Suratımda şiddetli bir acıyla kendime geldim. Bana ne olduğu hakkında en ufak bir fikrim yoktu. Buz gibi soğuk mermerin üzerinde boylu boyunca uzanmış halde zifiri karanlığın içinde buldum kendimi. En son televizyonda bir şeyler izlediğimi hatırlıyorum. Birdenbire karanlığa gömülmüş gibiyim. Olduğum yerde pek kıpırdayamıyordum ve üzerimde bir şeylerin muazzam ağırlığını hissediyorum. Stefan Zweig’ın Satranç romanında anlattığı odaya hapsolmuş gibi bir halim var. Acaba bana ne olmuştu?
Soluk alırken zorlanıyorum. Çok tozlu bir hava var ve soluk alırken kaburgalarımın ciğerlerime battığını hissediyorum. Hafif de bir gaz kokusu geliyor burnuma. Dışarıda mı içeride mi, aşağıda mı yoksa yukarıda mı tam olarak nereden geldiğini çözemediğim bir uğultu duyuyor gibiyim.
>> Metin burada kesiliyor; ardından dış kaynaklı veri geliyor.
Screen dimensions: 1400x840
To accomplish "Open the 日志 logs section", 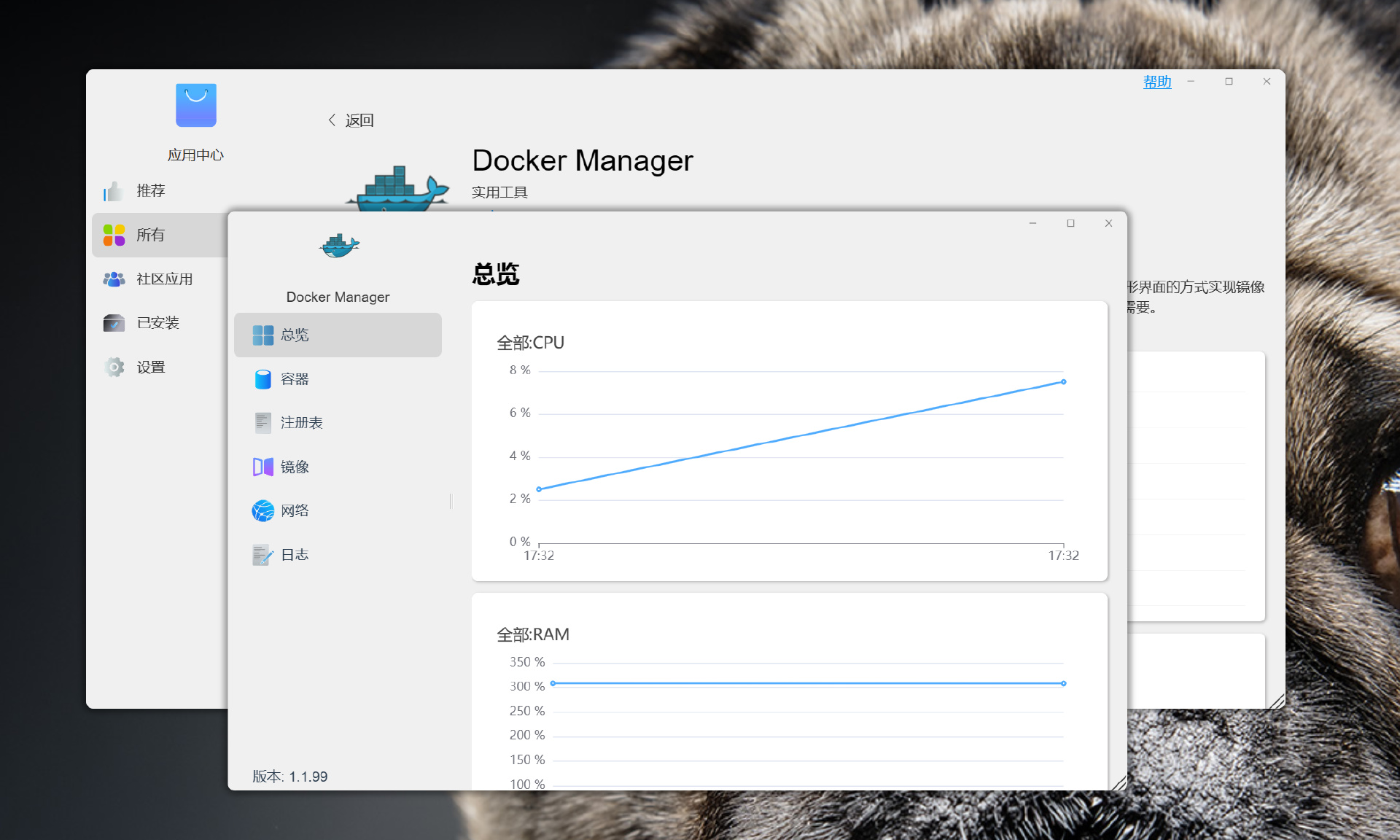I will click(x=294, y=555).
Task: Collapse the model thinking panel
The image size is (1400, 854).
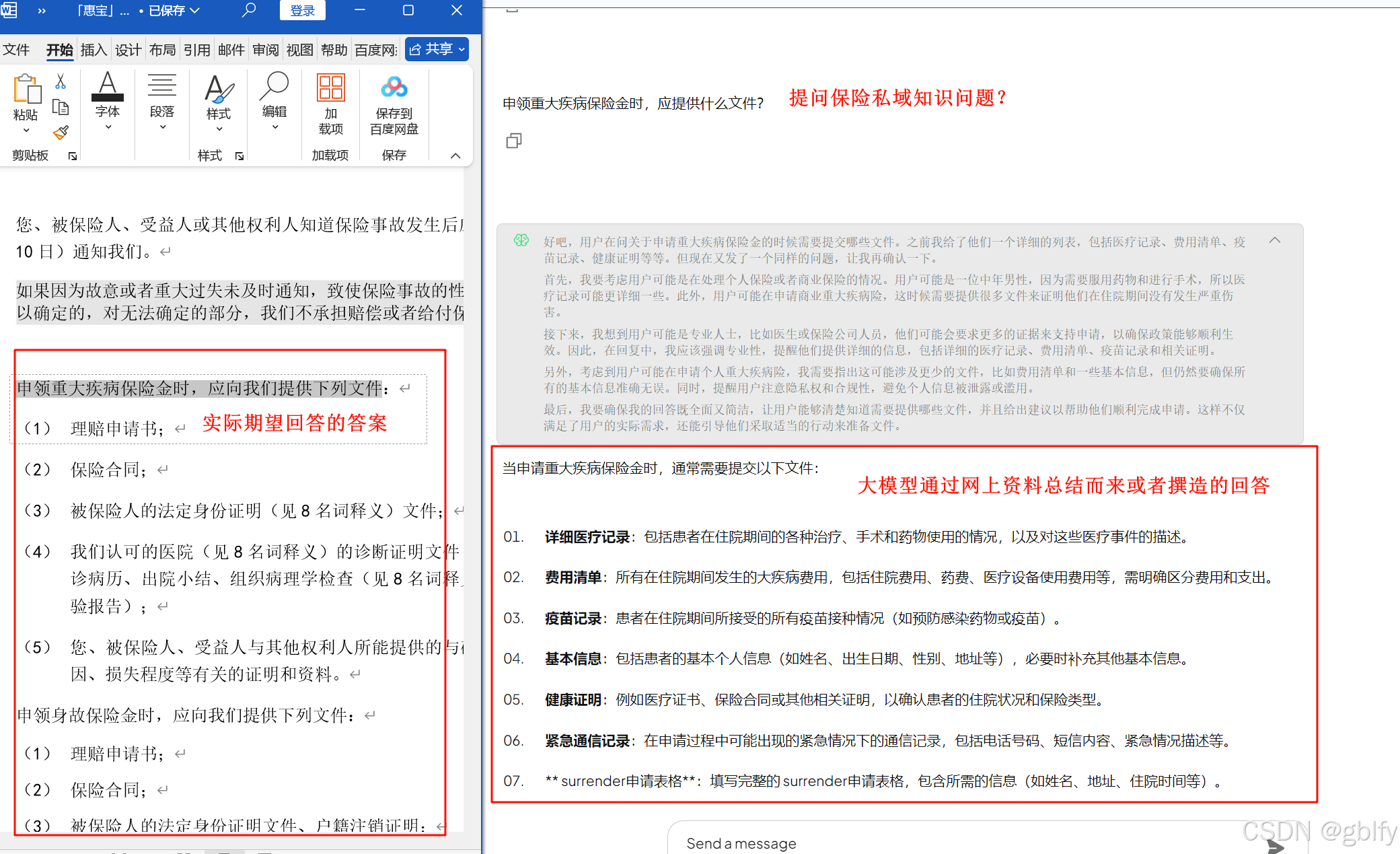Action: [x=1275, y=240]
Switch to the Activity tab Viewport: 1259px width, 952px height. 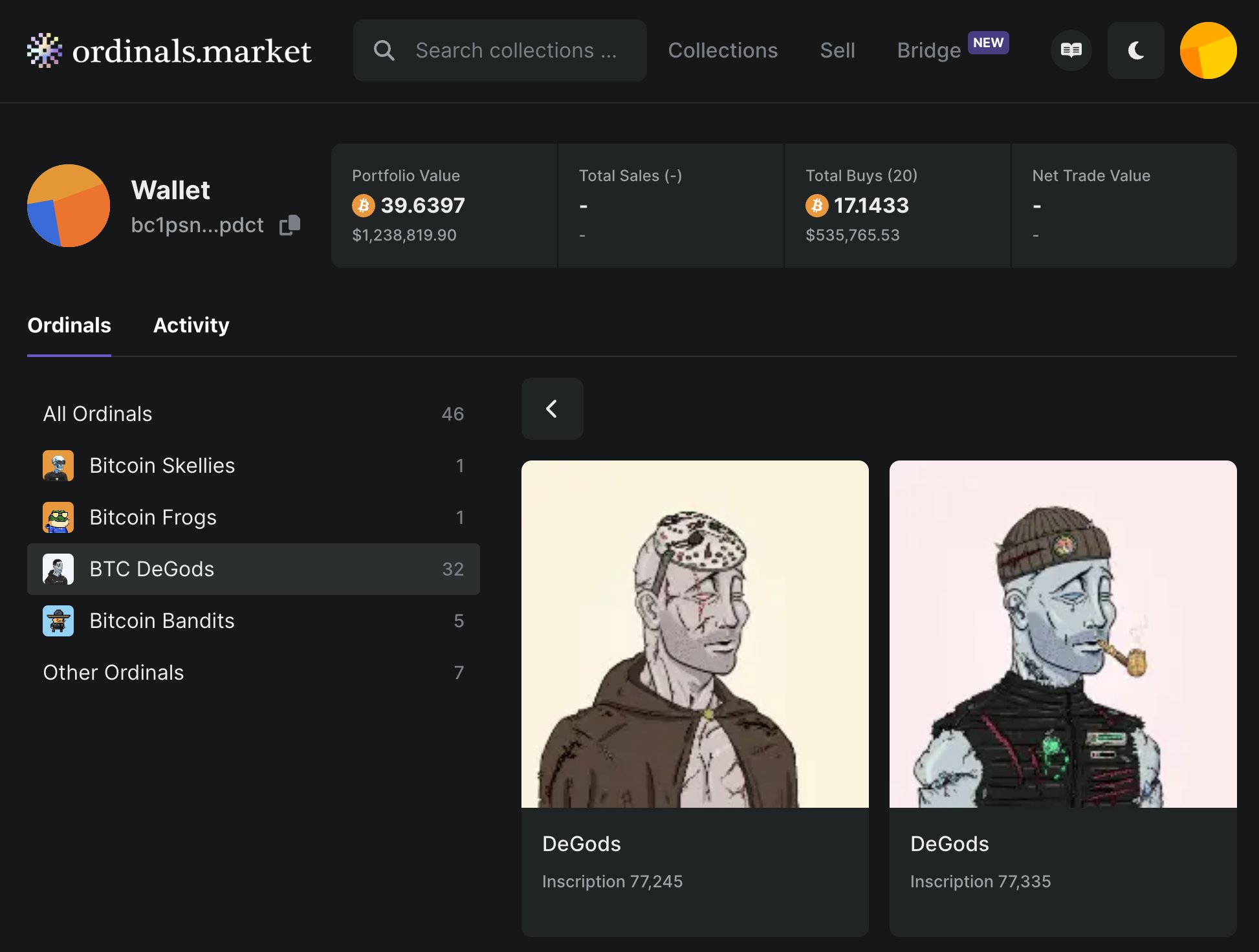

Aradan biraz zaman geçince hem uğultu artıyor hem de sol tarafımdan küçük bir ışık huzmesi fark eder gibiyim. Ayağım bir yere sıkışmış molozların altında kalmış. Daracık bir yerdeyim. Yavaş yavaş hatırlamaya başlıyorum. Televizyon izlerken birdenbire ev sallanmaya başlamıştı. Deprem oluyordu galiba diye düşünüyordum. Sonrasını hatırlamıyorum. Kafama avize falan düşmüş olmalı.
Seslerin gittikçe yaklaştığını hissediyorum. Konuşulanları daha net duyar gibiyim. Aşağıda birileri kalmış olmalı diye konuşuluyor. Ve nihayet o mucizevi sesi duyuyorum:
-Sesimi duyan var mı?
Acıyla karışık çığlığı andıran bir karşılık veriyorum:
-Ahhhhhğğğğğ.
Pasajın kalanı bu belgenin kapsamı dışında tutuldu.